São inúmeros os desafios apresentados ao estrangeiro que chega a Caxias do Sul. Da regularização dos documentos à busca por moradia, é preciso se relacionar, saber quais caminhos trilhar e a quem recorrer. O Centro de Atendimento ao Migrante auxilia no que pode, desde que a pandemia começou, a distribuição de cestas básicas passou de 40 para 200 por mês. Mas para além da dificuldade em se manter, o CAM percebe a dificuldade que o imigrante tem de se integrar a comunidade local.
O advogado, que já atendeu centenas deles na cidade, diz conhecer poucas histórias de pessoas que se integraram. Para Pistorello, não há apenas um motivo, e a torcida é para que isso mude ao longo dos anos.
— Tem um pouco da barreira social, ainda há preconceito e também o núcleo de integração próprio entre eles da mesma nacionalidade — listou.
Em 2019, o turco Salih Yuce, 33, quebrou essa barreira quando trabalhava como motorista de aplicativo. Em uma viagem curta da Rua Marechal Floriano até o bairro Vila Verde, uma amizade fez aumentar a família da podóloga Elenamares Silveira da Silva, 55.
Ele me perguntou se era conveniente para mim ser a mãe de coração dele no Brasil
ELENAMARES SILVEIRA
Caxiense que "adotou" juntamente com a família o turco Salih Yuce
No carro com a filha Bianca Silveira, 25, Elenamares não compreendia muito bem o que o motorista falava. Foi só no dia seguinte, quando Yuce voltou à loja onde ela trabalhava que os dois puderam se entender e a vocação da caxiense em acolher o próximo pôde mais uma vez ser colocada em prática.
— Ele me perguntou se era conveniente para mim ser a mãe de coração dele no Brasil—contou Elenamares que já sabia a resposta, mas era preciso consultar a família antes.
— Trouxe espanto, mas não estranheza, porque é da natureza dela ajudar as pessoas — explicou o marido Marcos Antônio da Silva, 55, que há três anos também é chamado de pai pelo filho turco.
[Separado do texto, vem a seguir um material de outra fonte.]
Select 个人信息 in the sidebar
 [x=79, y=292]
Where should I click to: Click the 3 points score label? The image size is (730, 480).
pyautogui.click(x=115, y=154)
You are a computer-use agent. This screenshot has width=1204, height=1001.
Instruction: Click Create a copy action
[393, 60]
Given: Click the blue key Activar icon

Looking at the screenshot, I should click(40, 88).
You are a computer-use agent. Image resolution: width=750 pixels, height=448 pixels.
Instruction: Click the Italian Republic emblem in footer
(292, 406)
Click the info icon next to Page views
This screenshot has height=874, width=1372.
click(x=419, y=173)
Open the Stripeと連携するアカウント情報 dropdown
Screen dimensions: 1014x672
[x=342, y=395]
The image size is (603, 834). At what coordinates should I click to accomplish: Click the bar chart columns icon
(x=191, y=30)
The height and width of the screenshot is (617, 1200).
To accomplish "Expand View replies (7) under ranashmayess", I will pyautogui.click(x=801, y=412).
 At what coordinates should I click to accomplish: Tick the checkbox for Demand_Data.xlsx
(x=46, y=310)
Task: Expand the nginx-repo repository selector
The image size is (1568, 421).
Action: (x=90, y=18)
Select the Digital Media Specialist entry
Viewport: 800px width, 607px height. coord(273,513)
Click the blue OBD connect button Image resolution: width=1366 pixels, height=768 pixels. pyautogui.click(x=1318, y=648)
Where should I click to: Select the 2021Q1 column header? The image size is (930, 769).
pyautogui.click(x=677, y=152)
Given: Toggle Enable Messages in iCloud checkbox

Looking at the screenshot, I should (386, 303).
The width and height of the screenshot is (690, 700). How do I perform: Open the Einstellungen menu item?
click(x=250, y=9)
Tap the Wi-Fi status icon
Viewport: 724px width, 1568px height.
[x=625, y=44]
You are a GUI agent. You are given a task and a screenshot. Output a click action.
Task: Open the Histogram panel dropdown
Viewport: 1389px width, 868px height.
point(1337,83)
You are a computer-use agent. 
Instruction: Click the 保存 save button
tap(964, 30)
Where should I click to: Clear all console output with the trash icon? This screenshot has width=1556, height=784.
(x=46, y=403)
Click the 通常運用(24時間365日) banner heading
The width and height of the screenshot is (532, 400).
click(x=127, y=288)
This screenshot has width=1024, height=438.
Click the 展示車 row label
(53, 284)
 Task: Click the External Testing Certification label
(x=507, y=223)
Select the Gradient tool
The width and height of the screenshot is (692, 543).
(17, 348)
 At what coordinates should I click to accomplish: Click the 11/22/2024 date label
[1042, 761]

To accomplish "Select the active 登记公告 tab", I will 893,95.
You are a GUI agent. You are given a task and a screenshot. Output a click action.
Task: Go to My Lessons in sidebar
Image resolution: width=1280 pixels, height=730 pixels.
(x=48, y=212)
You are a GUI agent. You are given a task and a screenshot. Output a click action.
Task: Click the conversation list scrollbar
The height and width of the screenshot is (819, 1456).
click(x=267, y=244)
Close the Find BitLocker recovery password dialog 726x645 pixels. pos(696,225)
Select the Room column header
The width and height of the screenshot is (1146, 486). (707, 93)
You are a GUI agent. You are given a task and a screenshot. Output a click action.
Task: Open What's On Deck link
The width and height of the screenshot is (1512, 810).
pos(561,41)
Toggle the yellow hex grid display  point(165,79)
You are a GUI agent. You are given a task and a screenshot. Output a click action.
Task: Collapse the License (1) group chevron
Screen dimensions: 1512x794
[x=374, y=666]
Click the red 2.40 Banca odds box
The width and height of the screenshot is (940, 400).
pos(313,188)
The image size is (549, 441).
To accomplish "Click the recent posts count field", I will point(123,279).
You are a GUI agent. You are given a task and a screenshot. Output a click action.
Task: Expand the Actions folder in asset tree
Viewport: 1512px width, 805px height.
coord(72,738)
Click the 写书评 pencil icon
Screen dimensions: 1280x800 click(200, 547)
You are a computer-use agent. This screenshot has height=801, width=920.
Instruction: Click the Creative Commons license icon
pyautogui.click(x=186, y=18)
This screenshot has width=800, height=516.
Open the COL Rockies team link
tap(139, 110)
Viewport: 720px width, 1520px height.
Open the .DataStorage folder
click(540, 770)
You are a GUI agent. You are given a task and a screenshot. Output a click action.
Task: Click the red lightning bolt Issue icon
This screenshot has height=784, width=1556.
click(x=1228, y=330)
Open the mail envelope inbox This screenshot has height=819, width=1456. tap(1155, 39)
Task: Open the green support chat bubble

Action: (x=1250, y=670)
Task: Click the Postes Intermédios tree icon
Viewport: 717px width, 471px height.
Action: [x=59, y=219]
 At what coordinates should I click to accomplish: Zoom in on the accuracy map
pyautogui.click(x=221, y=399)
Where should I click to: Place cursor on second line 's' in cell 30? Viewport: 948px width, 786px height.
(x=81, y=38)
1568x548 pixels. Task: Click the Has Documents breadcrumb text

Distante da Turquia por discordar do atual governo turco, Yuce já morou na Índia e há quatro anos vive em Caxias do Sul. Com a ajuda de conterrâneos e sob os conselhos da família brasileira, é hoje proprietário de um restaurante de comida típica no bairro São Pelegrino.
— Eu estava muito sozinho aqui, procurava um amigo para a adaptação ser mais rápida. Deus mandou para mim uma família, eu aprendi mais rápido o idioma, e a vida ficou mais fácil — contou o empresário ao lado da mãe, que garante não o sentiu como um estranho.
— Eu senti ele como um filho. No início não achamos que seria tão sério, aos poucos criamos vínculo e agora ele faz parta da família — disse.